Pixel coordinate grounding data

————————

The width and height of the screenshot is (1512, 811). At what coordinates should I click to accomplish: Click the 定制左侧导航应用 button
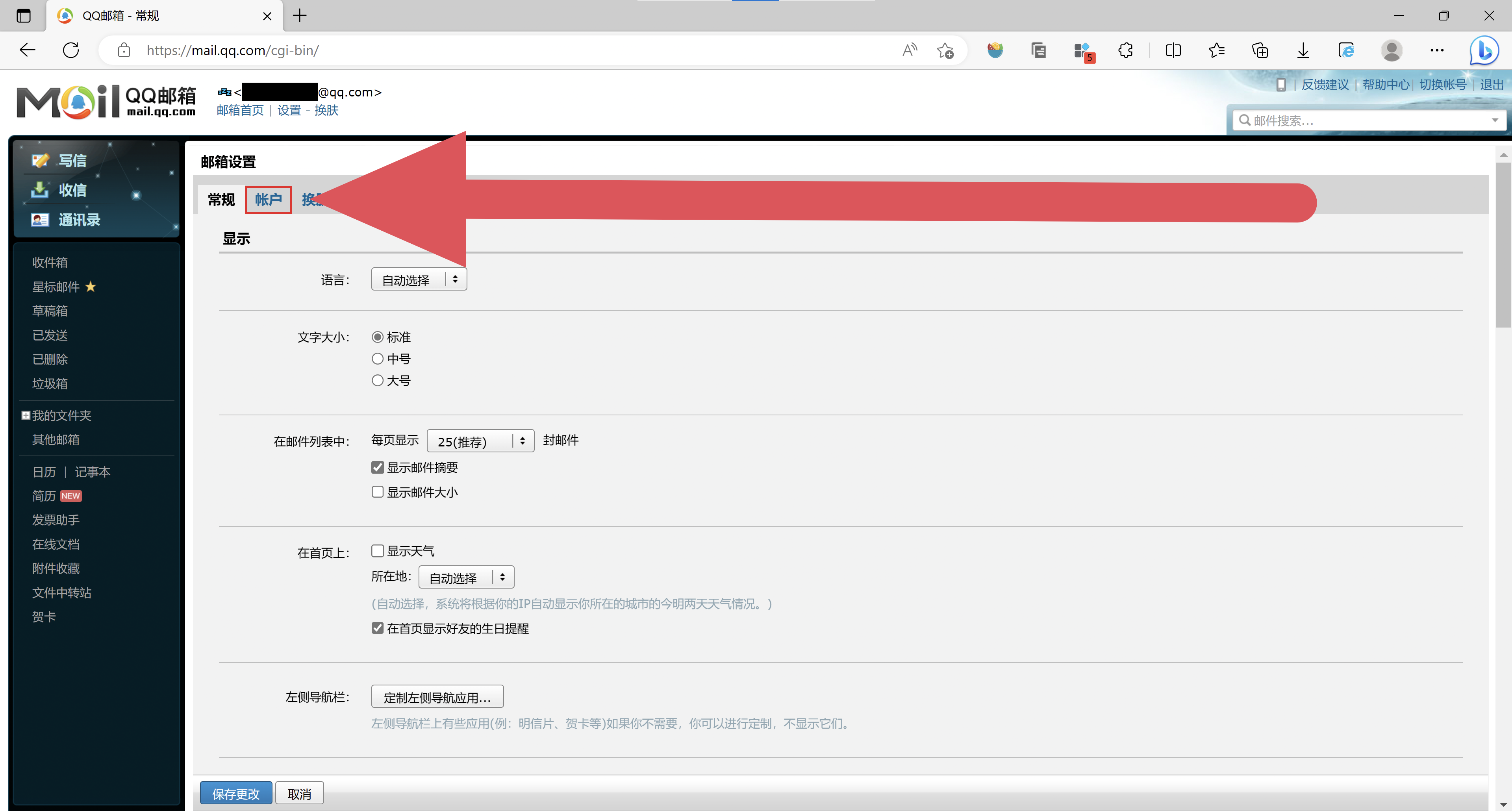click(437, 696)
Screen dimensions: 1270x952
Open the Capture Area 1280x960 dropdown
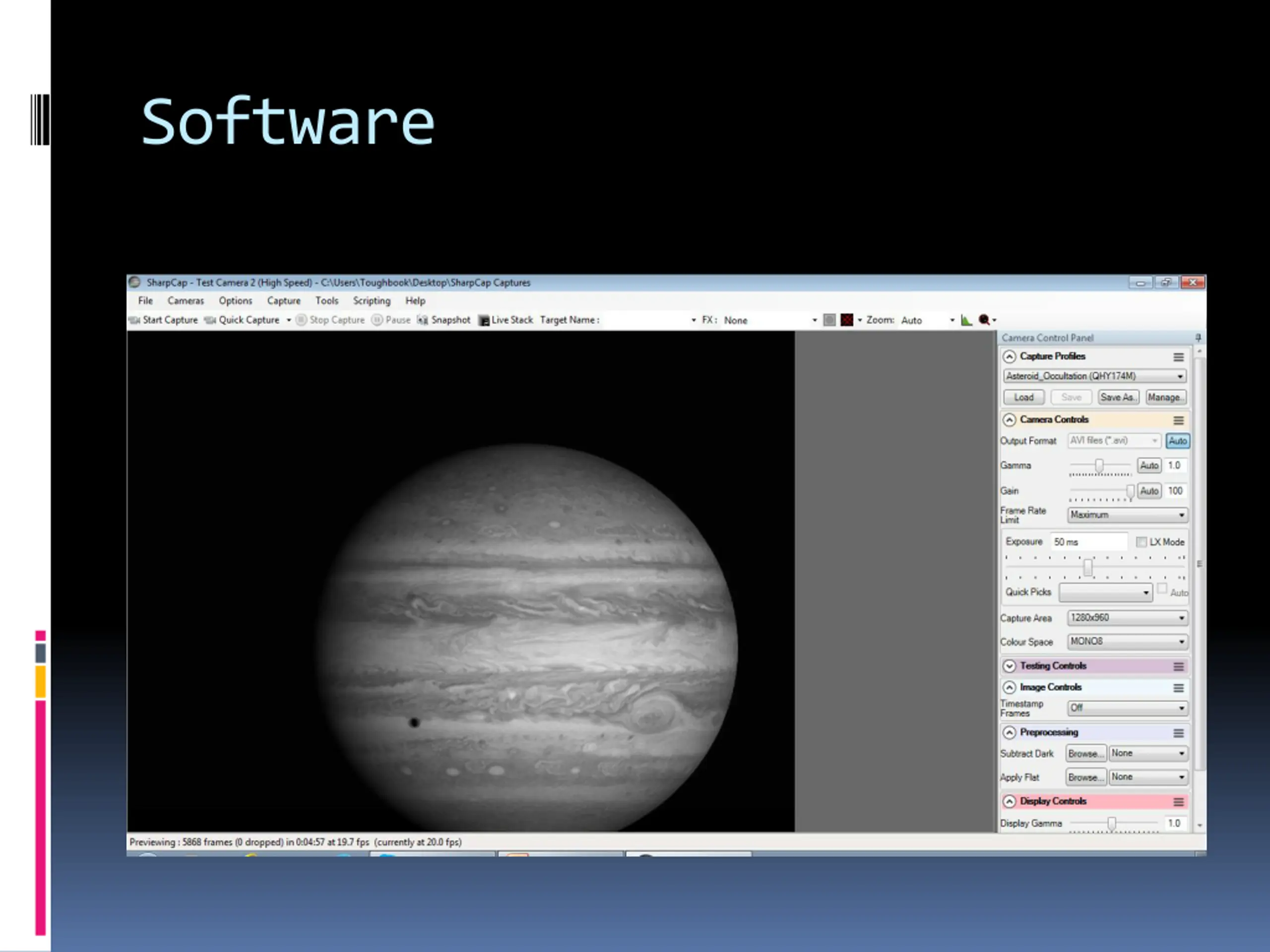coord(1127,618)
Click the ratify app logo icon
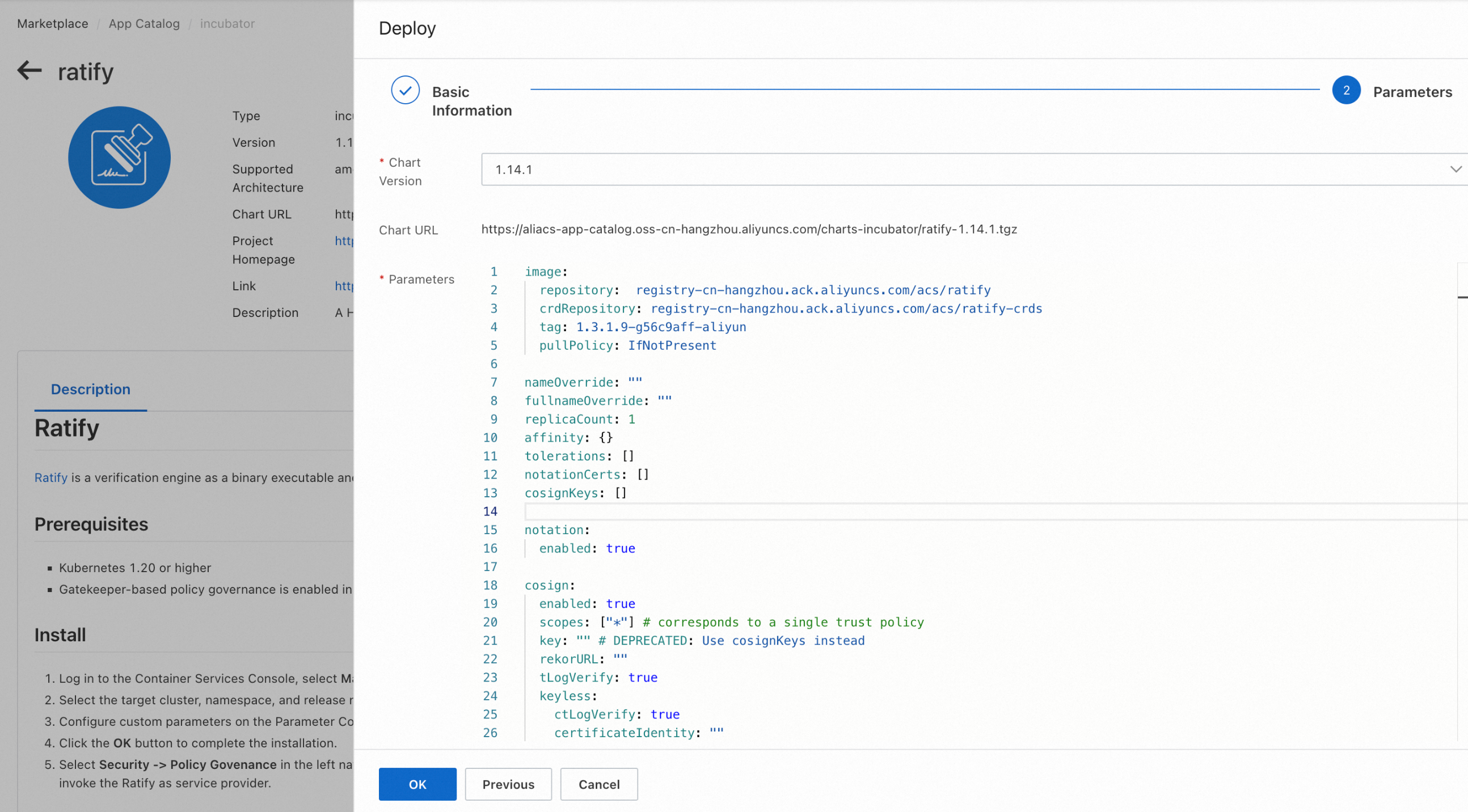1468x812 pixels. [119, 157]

————————

## Work to complete:
Your answer must be an exact copy of the lines above, from the line that contains "Screen dimensions: 1270x952" through the final line, with no pictures in it.

## Answer box:
Screen dimensions: 1270x952
Open the Capture Area 1280x960 dropdown
coord(1127,618)
Click the ratify app logo icon
1468x812 pixels. [119, 157]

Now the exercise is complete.